**PROMPT**
Retype each of the following rows word for word, keeping every line as it appears.

**RECORDS SHOWN**

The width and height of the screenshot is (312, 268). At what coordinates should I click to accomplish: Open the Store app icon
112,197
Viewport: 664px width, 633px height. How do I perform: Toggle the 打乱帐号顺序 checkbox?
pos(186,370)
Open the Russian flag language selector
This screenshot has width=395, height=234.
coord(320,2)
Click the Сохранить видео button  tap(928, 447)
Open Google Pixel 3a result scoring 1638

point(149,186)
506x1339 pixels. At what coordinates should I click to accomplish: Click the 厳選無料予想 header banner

**FULL ANSWER**
The width and height of the screenshot is (312, 268). At what coordinates should I click to accomplish: Open the Store app icon
112,197
Viewport: 664px width, 633px height. How do I perform: Toggle the 打乱帐号顺序 checkbox?
pos(186,370)
Open the Russian flag language selector
This screenshot has width=395, height=234.
coord(320,2)
Click the Сохранить видео button  tap(928, 447)
Open Google Pixel 3a result scoring 1638

point(149,186)
506x1339 pixels. At what coordinates should I click to accomplish: Click the 厳選無料予想 header banner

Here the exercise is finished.